WHAT TO WORK ON — Reproduce the records without their pictures, keeping every word as it is.
:: PROVIDED RECORDS ::
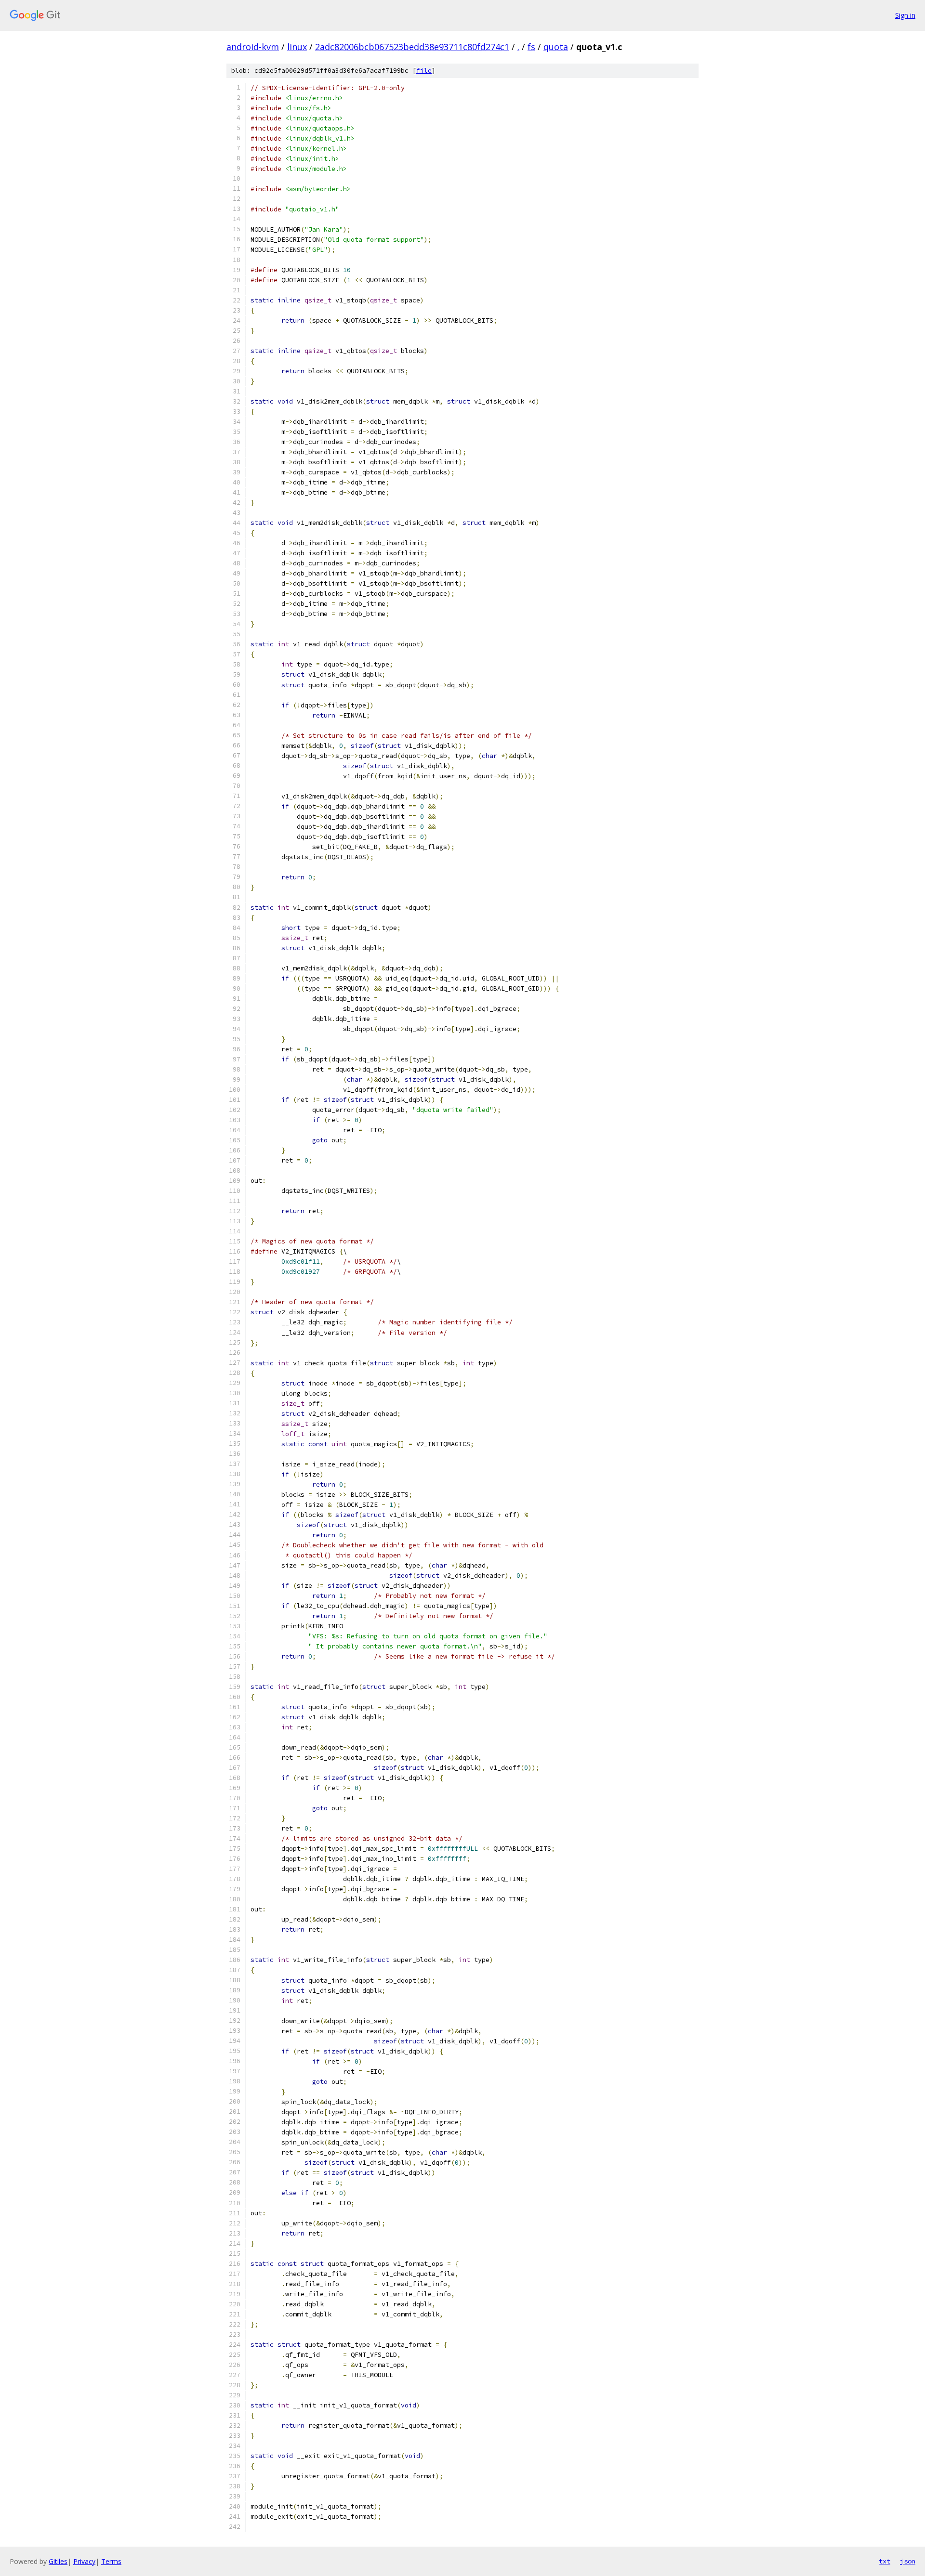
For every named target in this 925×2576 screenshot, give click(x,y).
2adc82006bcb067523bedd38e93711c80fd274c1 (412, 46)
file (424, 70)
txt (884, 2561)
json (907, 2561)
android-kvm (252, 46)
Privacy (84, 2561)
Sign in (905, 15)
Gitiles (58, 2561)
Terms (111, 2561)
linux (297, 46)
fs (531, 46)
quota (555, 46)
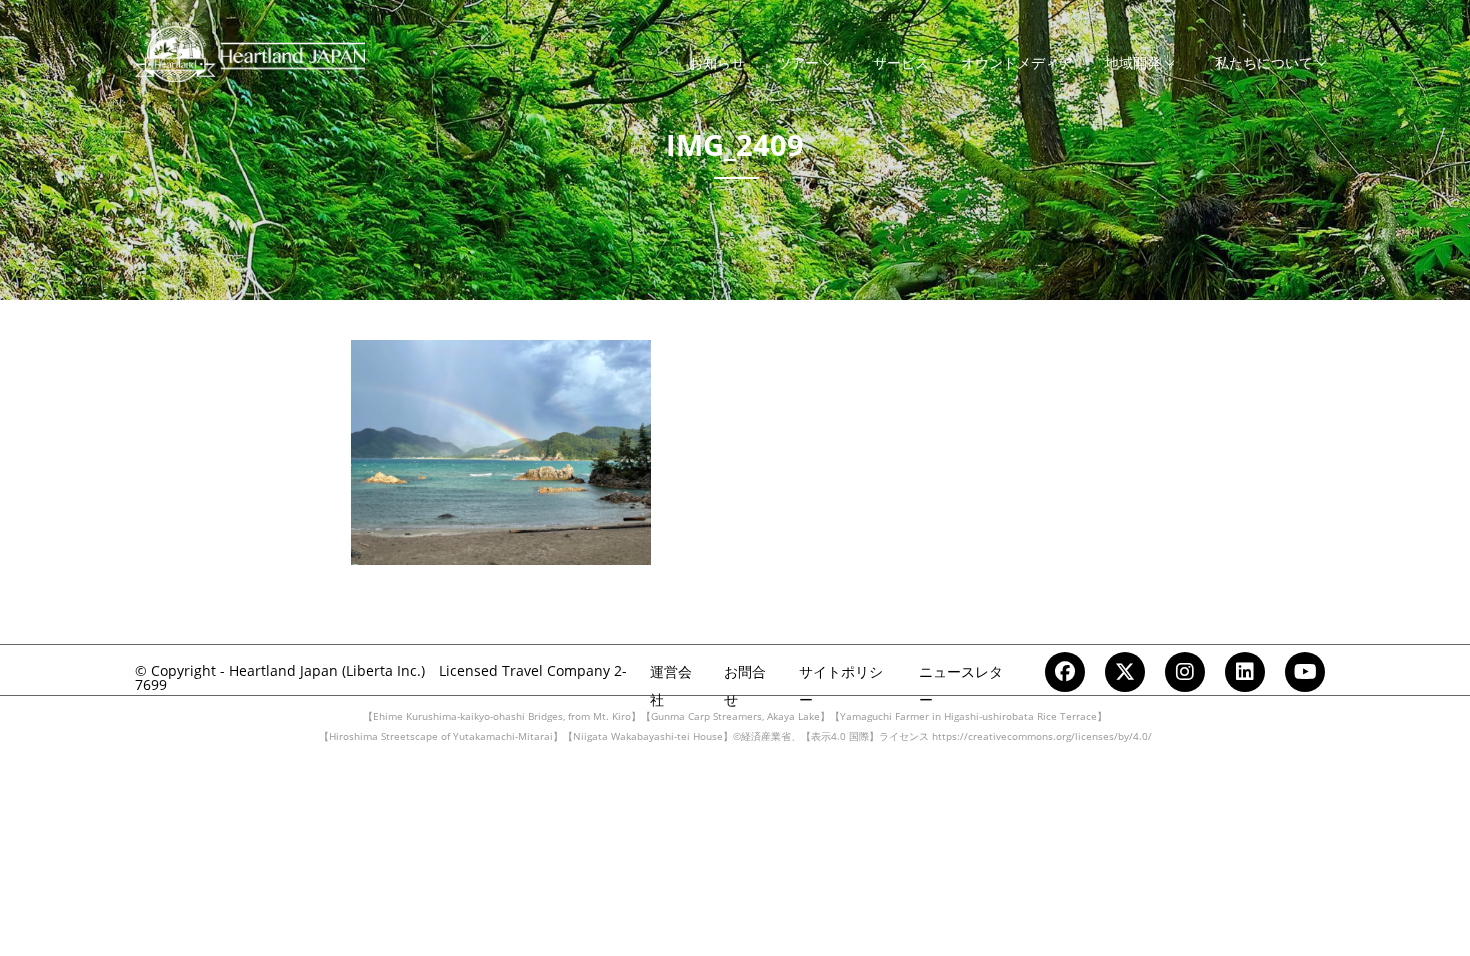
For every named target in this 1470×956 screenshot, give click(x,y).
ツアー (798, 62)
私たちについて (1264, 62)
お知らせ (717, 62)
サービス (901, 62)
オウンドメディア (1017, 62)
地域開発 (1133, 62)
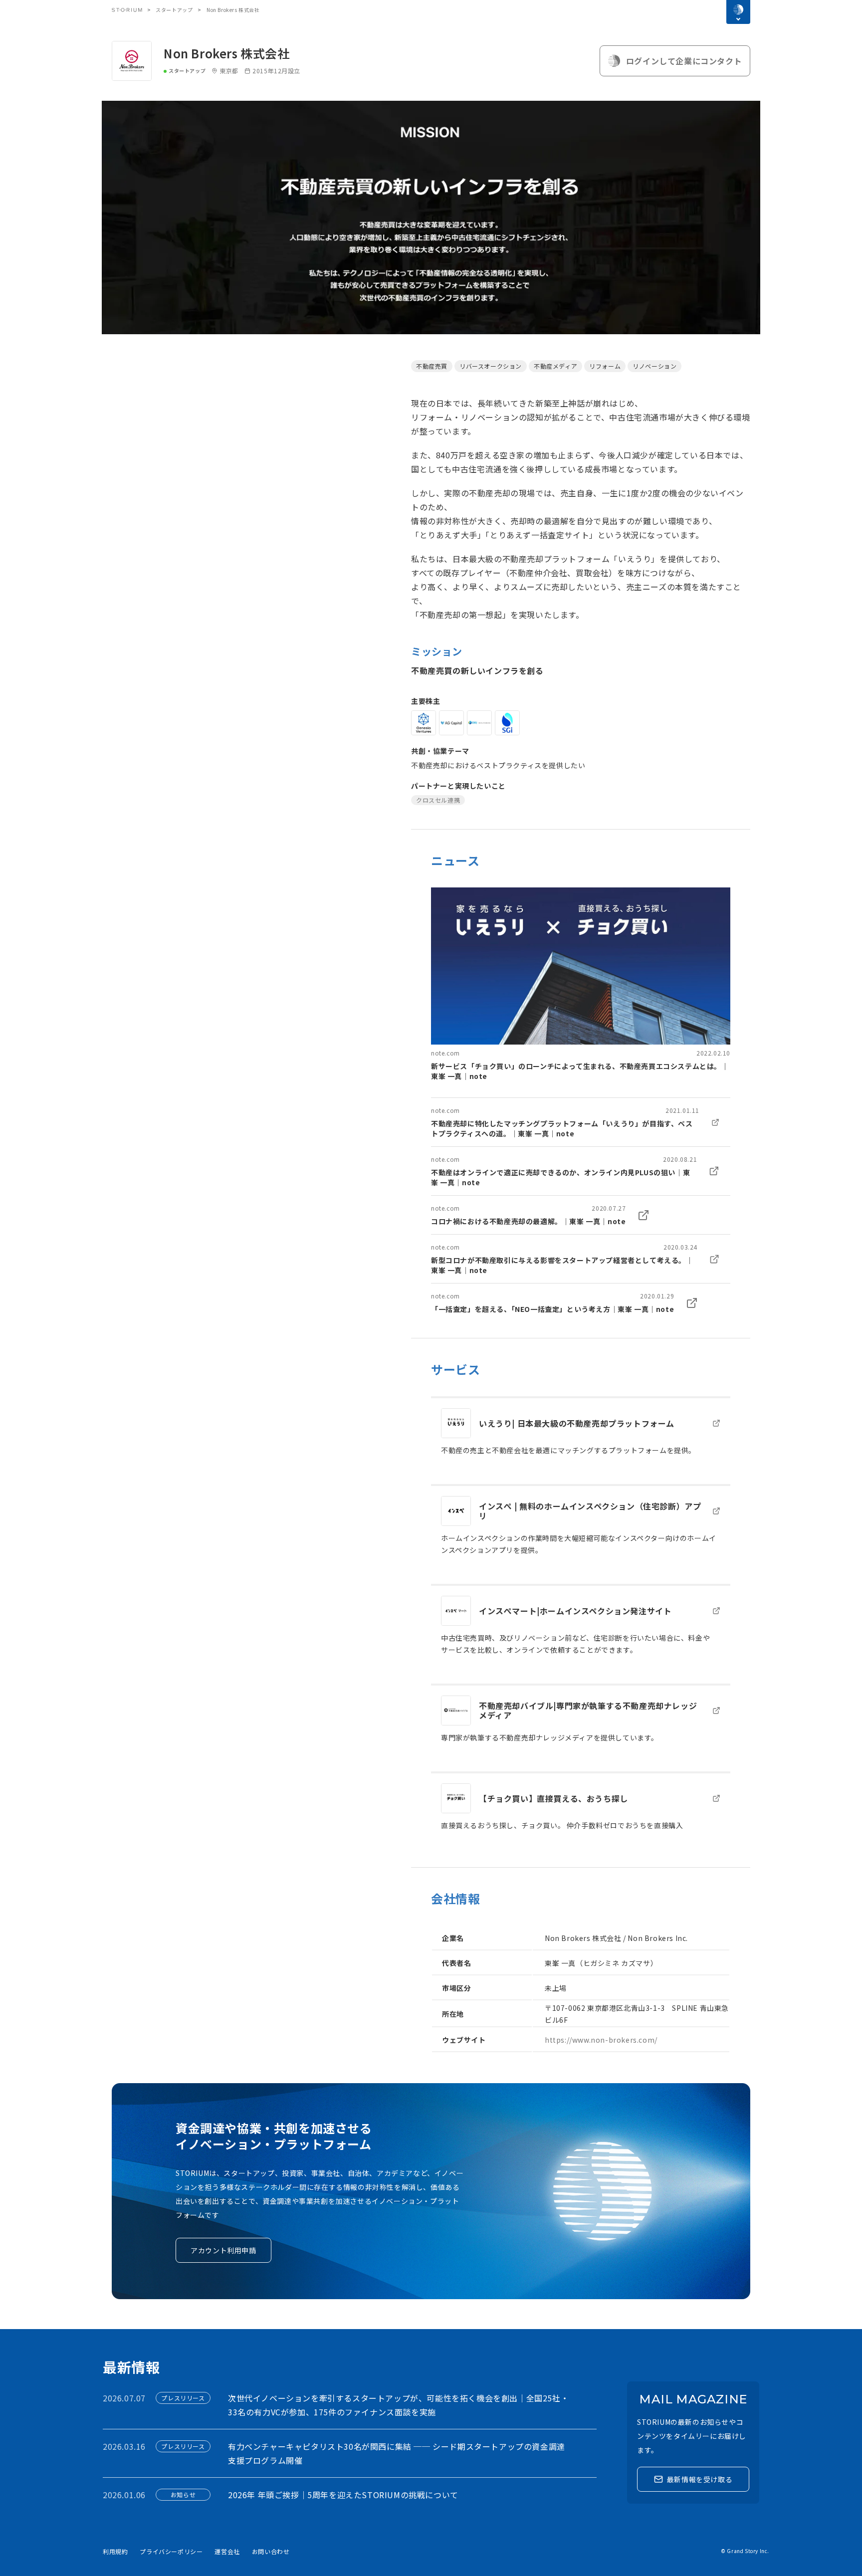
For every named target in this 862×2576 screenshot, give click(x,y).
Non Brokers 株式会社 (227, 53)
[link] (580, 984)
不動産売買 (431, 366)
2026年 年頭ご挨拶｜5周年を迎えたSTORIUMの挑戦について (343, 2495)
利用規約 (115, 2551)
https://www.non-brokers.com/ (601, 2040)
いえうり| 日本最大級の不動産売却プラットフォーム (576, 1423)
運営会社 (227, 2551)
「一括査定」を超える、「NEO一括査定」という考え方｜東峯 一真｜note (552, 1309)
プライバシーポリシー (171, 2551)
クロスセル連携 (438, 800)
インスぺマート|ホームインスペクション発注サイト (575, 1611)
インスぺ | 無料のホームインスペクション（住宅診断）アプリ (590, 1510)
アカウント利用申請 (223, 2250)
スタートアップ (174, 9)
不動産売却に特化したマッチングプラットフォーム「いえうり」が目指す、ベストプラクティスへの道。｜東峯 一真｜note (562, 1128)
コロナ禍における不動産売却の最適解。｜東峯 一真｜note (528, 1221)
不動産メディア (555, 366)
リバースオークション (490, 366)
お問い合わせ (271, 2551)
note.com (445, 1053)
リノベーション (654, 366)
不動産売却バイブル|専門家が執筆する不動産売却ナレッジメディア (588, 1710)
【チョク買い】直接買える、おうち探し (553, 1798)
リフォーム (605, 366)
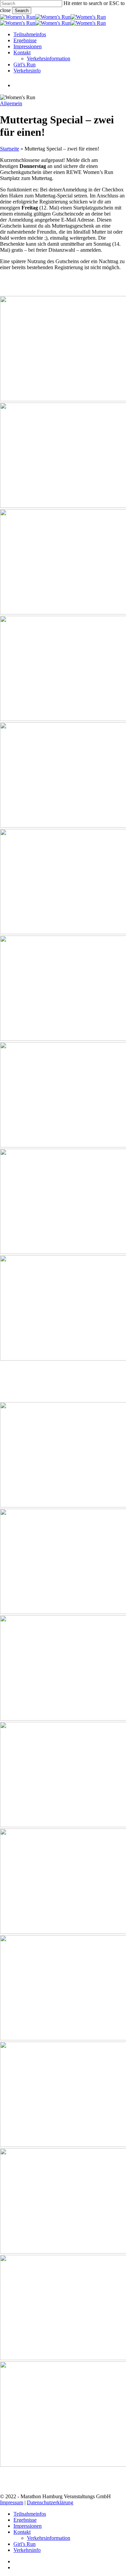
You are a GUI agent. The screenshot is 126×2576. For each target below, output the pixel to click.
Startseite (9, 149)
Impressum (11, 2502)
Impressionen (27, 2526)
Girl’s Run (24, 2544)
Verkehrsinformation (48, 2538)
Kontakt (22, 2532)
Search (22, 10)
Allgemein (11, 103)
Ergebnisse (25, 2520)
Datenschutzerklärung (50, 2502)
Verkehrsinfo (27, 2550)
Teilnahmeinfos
:::
SOLVED PROBLEM —
For every named target in this 925×2576 screenshot, give click(x,y).
2adc82006bcb067523bedd38e93711c80fd274c1 (412, 46)
file (424, 70)
txt (884, 2561)
json (907, 2561)
android-kvm (252, 46)
Privacy (84, 2561)
Sign in (905, 15)
Gitiles (58, 2561)
Terms (111, 2561)
linux (297, 46)
fs (531, 46)
quota (555, 46)
For every named target in this 1470×956 screenshot, give click(x,y).
ツアー (798, 62)
私たちについて (1264, 62)
お知らせ (717, 62)
サービス (901, 62)
オウンドメディア (1017, 62)
地域開発 (1133, 62)
For every named target in this 862×2576 screenshot, give click(x,y).
Non Brokers 株式会社 (227, 53)
[link] (580, 984)
不動産売買 (431, 366)
2026年 年頭ご挨拶｜5周年を迎えたSTORIUMの挑戦について (343, 2495)
利用規約 (115, 2551)
https://www.non-brokers.com/ (601, 2040)
いえうり| 日本最大級の不動産売却プラットフォーム (576, 1423)
運営会社 (227, 2551)
「一括査定」を超える、「NEO一括査定」という考え方｜東峯 一真｜note (552, 1309)
プライバシーポリシー (171, 2551)
クロスセル連携 (438, 800)
インスぺマート|ホームインスペクション発注サイト (575, 1611)
インスぺ | 無料のホームインスペクション（住宅診断）アプリ (590, 1510)
アカウント利用申請 (223, 2250)
スタートアップ (174, 9)
不動産売却に特化したマッチングプラットフォーム「いえうり」が目指す、ベストプラクティスへの道。｜東峯 一真｜note (562, 1128)
コロナ禍における不動産売却の最適解。｜東峯 一真｜note (528, 1221)
不動産メディア (555, 366)
リバースオークション (490, 366)
お問い合わせ (271, 2551)
note.com (445, 1053)
リノベーション (654, 366)
不動産売却バイブル|専門家が執筆する不動産売却ナレッジメディア (588, 1710)
【チョク買い】直接買える、おうち探し (553, 1798)
リフォーム (605, 366)
You are a GUI agent. The screenshot is 126×2576. For each target below, output the pixel to click.
Startseite (9, 149)
Impressum (11, 2502)
Impressionen (27, 2526)
Girl’s Run (24, 2544)
Verkehrsinformation (48, 2538)
Kontakt (22, 2532)
Search (22, 10)
Allgemein (11, 103)
Ergebnisse (25, 2520)
Datenschutzerklärung (50, 2502)
Verkehrsinfo (27, 2550)
Teilnahmeinfos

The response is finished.